3月21日朝9時前、私は酒田駅の待合室にいた。この日は生憎の強風のため羽越本線秋田行き、新潟行きいづれも不通になっていて陸羽西線だけがかろうじて運転されていた。私の乗る気動車は酒田駅ゼロ番線から、山々が黄砂でかすむ中を新庄に向け発車した。これほどの黄砂は経験したことがない。途中、最上川周辺は予想に反して雪が少なかった。普段ならこの辺は相当量の積雪地帯だ。
昨夜、酒田の居酒屋で知り合った人はこの最上川の船頭さんだった。彼曰く、「最上川の舟下りは冬が一番」だそうだ。機会があったら私も是非、彼の案内で真冬の川下りを楽しみたいものだ。
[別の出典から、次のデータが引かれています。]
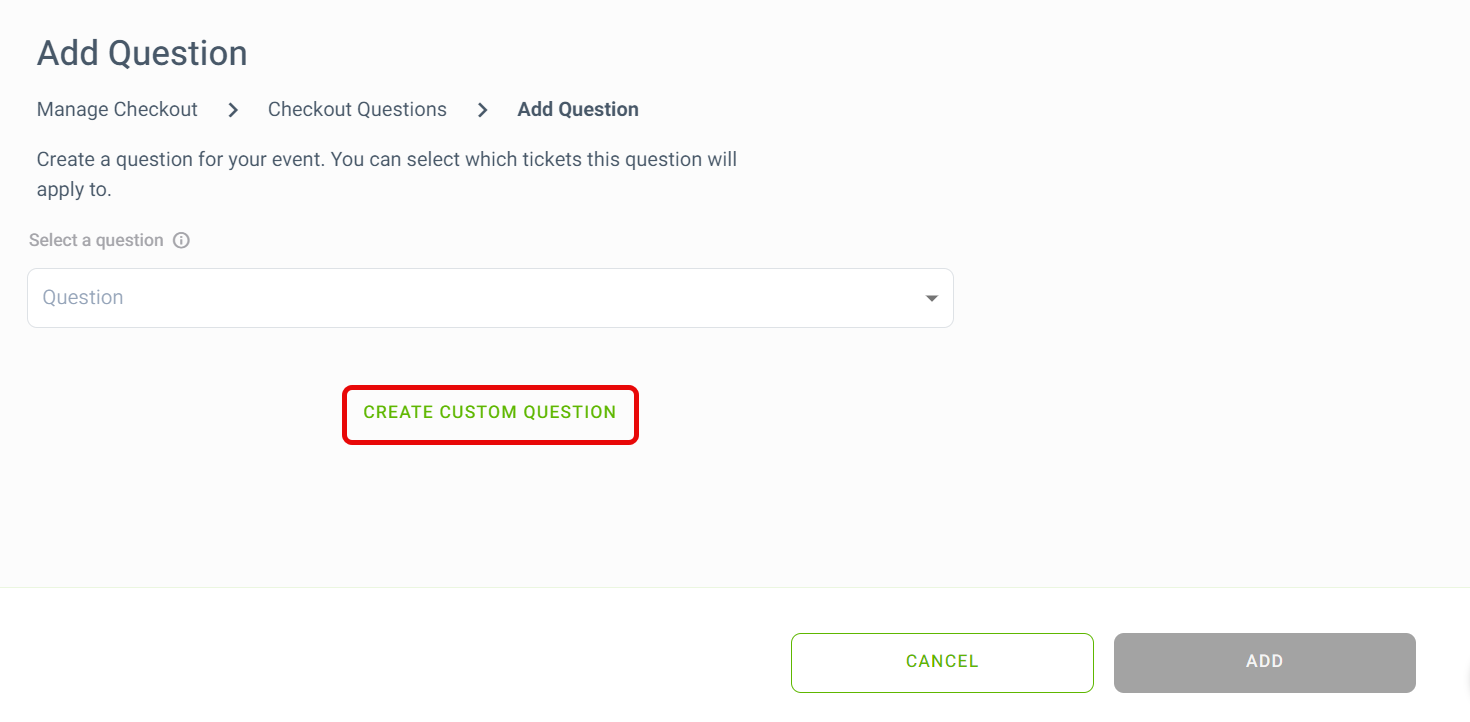
Task: Click Create Custom Question button
Action: (490, 412)
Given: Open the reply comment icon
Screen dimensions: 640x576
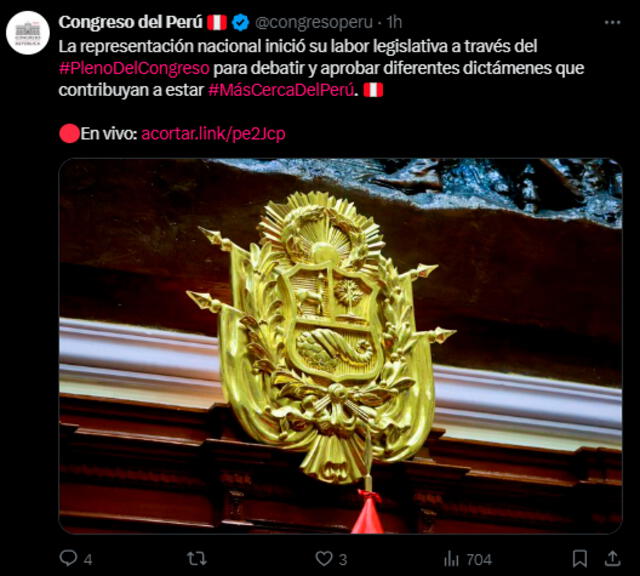Looking at the screenshot, I should [x=68, y=558].
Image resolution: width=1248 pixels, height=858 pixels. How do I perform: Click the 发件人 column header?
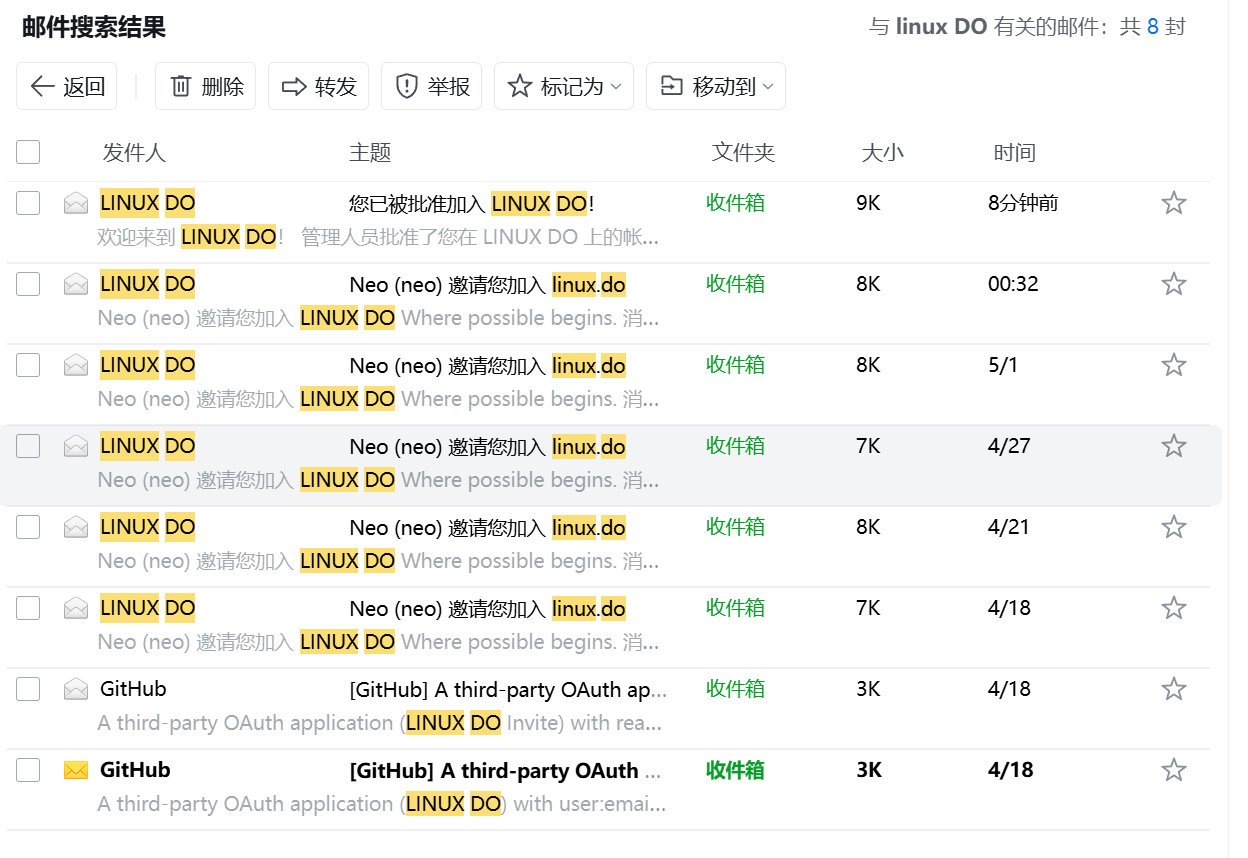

今回の旅の目的は、今回で五度目となる鳥海山麓の牛渡り川と滝之浦地区だ。牛渡り川は淡水にもかかわらず海に生息するカレイが泳ぐ川として以前NHKが放映していたが残念ながら私はまだ一度も出くわしたことがない。そして夏には清流の証でもある梅花藻が咲く。周囲は長閑な田園地帯になっている。また、滝之浦地区は海に面した細長い地域で、ここの住民は湧水の恩恵をうけている。飲料水は勿論のこと、野菜などを洗う炊事場がありそこは地区の主婦の懇親会場にもなっていて微笑ましい。
そして東北の名山鳥海山は海に向かってどっしりと悠久の時を刻んでいる。中腹に「胴腹の滝」という突如土中から水を湧き出す所があり、以前行った時には多くの人がポリタンクを車から出してその水を汲んでいた。大自然の不思議をまざまざと見た思いだった。